The minor leagues can be the sweatshops of professional baseball: low pay, long-bus-ride boredom, junk food at a McDonald's, and a Motel 6 or Econo Lodge for sleep. But as Wilfrid Sheed wrote in Baseball and Lesser Sports of those lucky enough to make it to the minors: "Blessed are those who follow [their dream] all the way. Or even part of the way. A guy who's played one game in the pros is like a former state senator, a big man in most neighborhoods, and any saloon, as long as he lives.

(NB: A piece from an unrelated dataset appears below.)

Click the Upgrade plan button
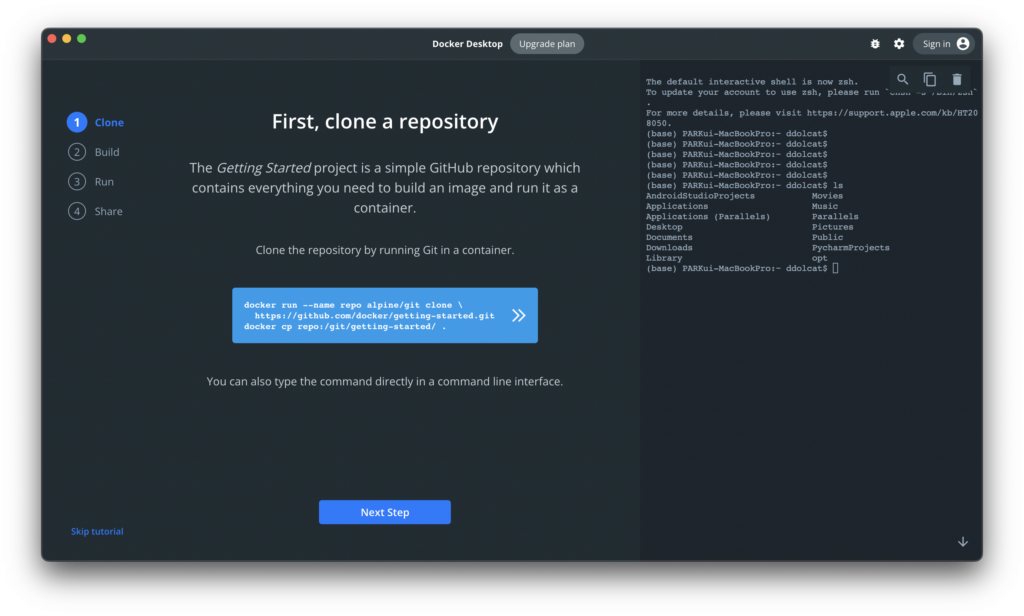The width and height of the screenshot is (1024, 616). pos(547,44)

So how did Peggy and Bruce cope with the inevitable "Hey, how long before we get there" whines from the backseat twosome? They report: "A mechanical lifesaver for long trips was the 9-inch combination TV/VCR that a neighbor lent us. It plugs into the cigarette lighter and we lashed it with a bungee cord on top of the driver and passenger armrests. ... The children never watched the TV but the VCR worked miracles in reducing the snipping and complaints during the six-hour drives."

The favorite tapes included "A League of Their Own," "Angels in the Outfield" and "The Pride of the Yankees."

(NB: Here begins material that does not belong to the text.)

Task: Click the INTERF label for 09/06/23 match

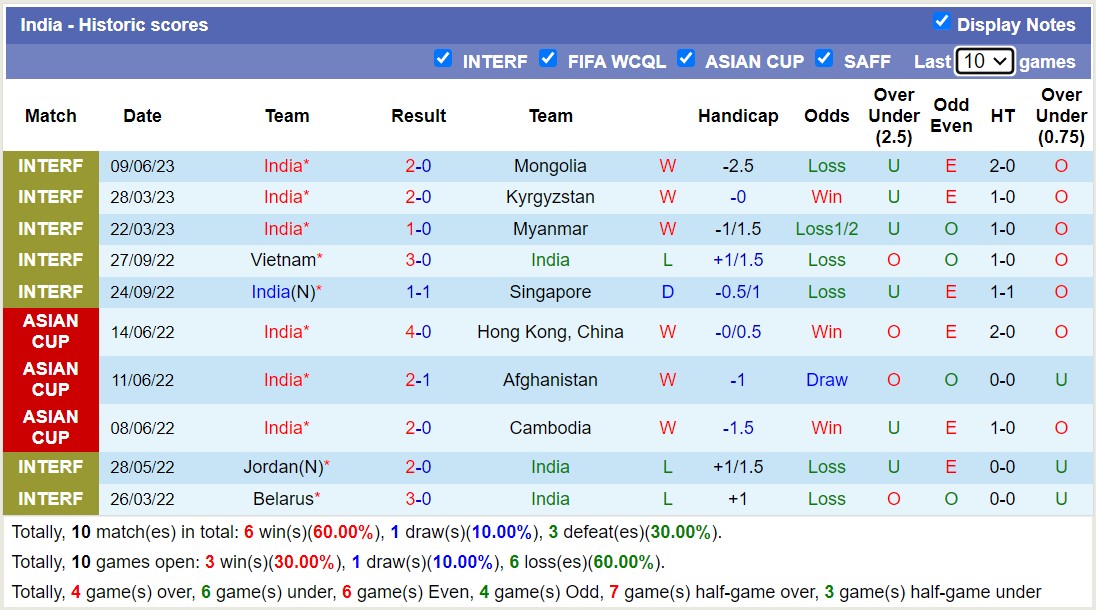Action: [51, 166]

The same miasmic week in late July that vulgarities, firings and unraked muck were sinking the White House to new lows, the Washington Nationals were soaring to new highs: a spree of eight home runs in one game, with the score 15-2.

If you come to the nation's capital this summer, and there's still time, skip the White House tour and head for the stadium. Much better for your spirits.